Most of my experience with CF owes to one of my employers products, where they had an arrangement like CF card flashing an IDE drive. But the hardware side was mostly before my time aside from porting its “Recovery“ to use a SATA controller. All the real CF stuff had been done years previously by people long since gone. That said, I do think about swapping the 2 GB drive in my Wallstreet series with a CF….which means learning more and remembering what I’ve forgotten 🙃
 

Cory5412

Daring Pioneer of the Future
Staff member
I found an old 160GB IDE HDD sitting around. So I popped it into my Performa, expecting to have similar difficulties as with the compact flash cards, but lo and behold it initialized and formatted without a hitch. In fact, I created a 2GB partition on it as boot, installed OS 8.1, then created a 100GB partition and copied a TON of stuff over to it. It's sitting humming along like a champ now.

Yeah, so, a 630 is beyond the era when disk sizes were severely limited, at least by the base hardware. Really 7.6.1 on an '040 can handle up to a 2TB volume, although as mentioned the LBA addressing on IDE makes a difference compared to what newer IDE implementations can do. Big volumes is one of the reasons I trend toward 7.6.1 over 7.5.x or earlier.


Almost makes me wonder if Macs distinguish between cards set to removable/pc card and fixed/IDE modes.


I think this is it. It's less about "bugs" and more about not, well this. Basically I don't think Apple set up that bus to expect any removable media at all. I guess you could call it a "bug" but really in 1994 do you think anybody predicted camera memory cards would eventually get used as storage replacers for vintage computers?

That said: I do wonder what would've happened if you'd used third party or hacked disk partitioning software. There's an unlocked copy of drive setup hanging around somewhere and tools like Silverlining and HD Toolkit usually work with unofficial storage media. I've been meaning to get an IDE <> CF adapter to play around with and I have a 6200, wo it might be worth looking.

It is a bummer that newer Sandisk card didn't work because those can still be bought new. I'm pretty sure that card or its predecessor, hilariously, at 32 gigs, is what's in my IIgs, and I've been thinking of picking up a few more before they aren't being made any more, for both old computers and my cameras.

There's also IDE to SD adapters and I think those are set up to more straightforwardly pretend to be old hard disks similar to what the scsi disk replacers do, so that might end up being suitable for the 630+ machines.

(Incidentally a lot of powerpc machines should be in this same boat because the 6200, 6300, 5200, 5300, and powerbooks 2300, 5300, and 1400 are all basically 630s with pre-integrated PPC upgrades, I think the 190 might share this architecture as well.)
 

Gorgonops

Moderator
Staff member
There's also IDE to SD adapters and I think those are set up to more straightforwardly pretend to be old hard disks similar to what the scsi disk replacers do, so that might end up being suitable for the 630+ machines.

### GOALS
**1)** Name every disk tool that the forum excerpt mentions as a possible way to partition storage media.
**2)** In the records, rewrite the lines from the line with "Screen dimensions: 1006x681" up to and including the line with "[x=1271, y=34]", changing "icon" to "symbol" and leaving everything else as it is.

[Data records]

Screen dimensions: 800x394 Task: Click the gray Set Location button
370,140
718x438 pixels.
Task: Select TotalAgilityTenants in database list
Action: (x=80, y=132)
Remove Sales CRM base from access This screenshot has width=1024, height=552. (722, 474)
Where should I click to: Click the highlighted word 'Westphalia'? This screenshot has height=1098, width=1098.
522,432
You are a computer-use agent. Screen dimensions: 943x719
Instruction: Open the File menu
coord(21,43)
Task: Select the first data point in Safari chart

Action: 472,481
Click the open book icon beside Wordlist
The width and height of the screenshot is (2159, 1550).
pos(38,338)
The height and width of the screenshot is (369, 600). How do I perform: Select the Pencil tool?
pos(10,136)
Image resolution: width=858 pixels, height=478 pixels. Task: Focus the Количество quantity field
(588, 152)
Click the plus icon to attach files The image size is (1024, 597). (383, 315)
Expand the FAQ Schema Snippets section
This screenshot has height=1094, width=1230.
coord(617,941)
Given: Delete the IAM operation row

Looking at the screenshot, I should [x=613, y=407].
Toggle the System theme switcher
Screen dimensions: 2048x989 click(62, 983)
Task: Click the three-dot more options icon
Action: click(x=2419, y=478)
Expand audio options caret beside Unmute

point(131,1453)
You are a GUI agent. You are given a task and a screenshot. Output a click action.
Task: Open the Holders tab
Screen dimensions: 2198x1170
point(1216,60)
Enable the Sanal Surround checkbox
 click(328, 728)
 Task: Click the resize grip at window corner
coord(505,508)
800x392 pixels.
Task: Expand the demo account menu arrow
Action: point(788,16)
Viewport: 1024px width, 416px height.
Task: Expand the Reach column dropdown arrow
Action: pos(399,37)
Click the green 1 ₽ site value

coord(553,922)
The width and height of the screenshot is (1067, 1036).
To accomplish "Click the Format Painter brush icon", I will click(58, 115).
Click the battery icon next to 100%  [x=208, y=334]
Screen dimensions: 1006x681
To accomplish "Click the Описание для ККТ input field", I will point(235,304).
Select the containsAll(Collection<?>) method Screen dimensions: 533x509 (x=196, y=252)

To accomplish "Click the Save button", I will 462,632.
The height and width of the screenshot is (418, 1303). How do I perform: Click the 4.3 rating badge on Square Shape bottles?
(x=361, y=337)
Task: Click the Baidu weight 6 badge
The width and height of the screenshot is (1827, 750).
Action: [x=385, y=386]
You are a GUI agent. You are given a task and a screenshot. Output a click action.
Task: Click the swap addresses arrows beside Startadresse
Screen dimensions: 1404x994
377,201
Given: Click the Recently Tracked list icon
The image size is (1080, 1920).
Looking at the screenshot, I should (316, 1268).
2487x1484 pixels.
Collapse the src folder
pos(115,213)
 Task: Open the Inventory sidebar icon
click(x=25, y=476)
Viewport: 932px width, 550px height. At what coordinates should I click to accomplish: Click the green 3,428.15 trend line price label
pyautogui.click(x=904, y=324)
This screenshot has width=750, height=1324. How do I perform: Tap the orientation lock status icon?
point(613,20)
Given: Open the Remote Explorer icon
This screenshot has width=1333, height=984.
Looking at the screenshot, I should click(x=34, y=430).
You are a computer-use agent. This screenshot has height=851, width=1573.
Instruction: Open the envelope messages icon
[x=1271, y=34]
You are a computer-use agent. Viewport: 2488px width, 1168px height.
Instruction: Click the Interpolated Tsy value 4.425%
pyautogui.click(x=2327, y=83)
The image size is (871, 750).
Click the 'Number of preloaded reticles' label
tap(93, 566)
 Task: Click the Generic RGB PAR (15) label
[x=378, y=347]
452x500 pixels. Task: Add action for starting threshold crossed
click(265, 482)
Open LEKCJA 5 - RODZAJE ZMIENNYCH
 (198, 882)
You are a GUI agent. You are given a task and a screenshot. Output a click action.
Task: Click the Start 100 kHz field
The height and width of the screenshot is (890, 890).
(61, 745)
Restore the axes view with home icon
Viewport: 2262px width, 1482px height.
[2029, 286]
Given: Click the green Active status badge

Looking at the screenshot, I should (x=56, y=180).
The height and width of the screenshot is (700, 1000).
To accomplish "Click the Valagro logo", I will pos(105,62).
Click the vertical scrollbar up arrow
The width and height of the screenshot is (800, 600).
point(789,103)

### FULL ANSWERS
**1)** drive setup (an unlocked copy), Silverlining, HD Toolkit

**2)**
Screen dimensions: 1006x681
To accomplish "Click the Описание для ККТ input field", I will point(235,304).
Select the containsAll(Collection<?>) method Screen dimensions: 533x509 (x=196, y=252)

To accomplish "Click the Save button", I will 462,632.
The height and width of the screenshot is (418, 1303). How do I perform: Click the 4.3 rating badge on Square Shape bottles?
(x=361, y=337)
Task: Click the Baidu weight 6 badge
The width and height of the screenshot is (1827, 750).
Action: [x=385, y=386]
You are a GUI agent. You are given a task and a screenshot. Output a click action.
Task: Click the swap addresses arrows beside Startadresse
Screen dimensions: 1404x994
377,201
Given: Click the Recently Tracked list symbol
The image size is (1080, 1920).
Looking at the screenshot, I should (316, 1268).
2487x1484 pixels.
Collapse the src folder
pos(115,213)
 Task: Open the Inventory sidebar symbol
click(x=25, y=476)
Viewport: 932px width, 550px height. At what coordinates should I click to accomplish: Click the green 3,428.15 trend line price label
pyautogui.click(x=904, y=324)
This screenshot has width=750, height=1324. How do I perform: Tap the orientation lock status symbol?
point(613,20)
Given: Open the Remote Explorer symbol
This screenshot has width=1333, height=984.
Looking at the screenshot, I should click(x=34, y=430).
You are a computer-use agent. This screenshot has height=851, width=1573.
Instruction: Open the envelope messages symbol
[x=1271, y=34]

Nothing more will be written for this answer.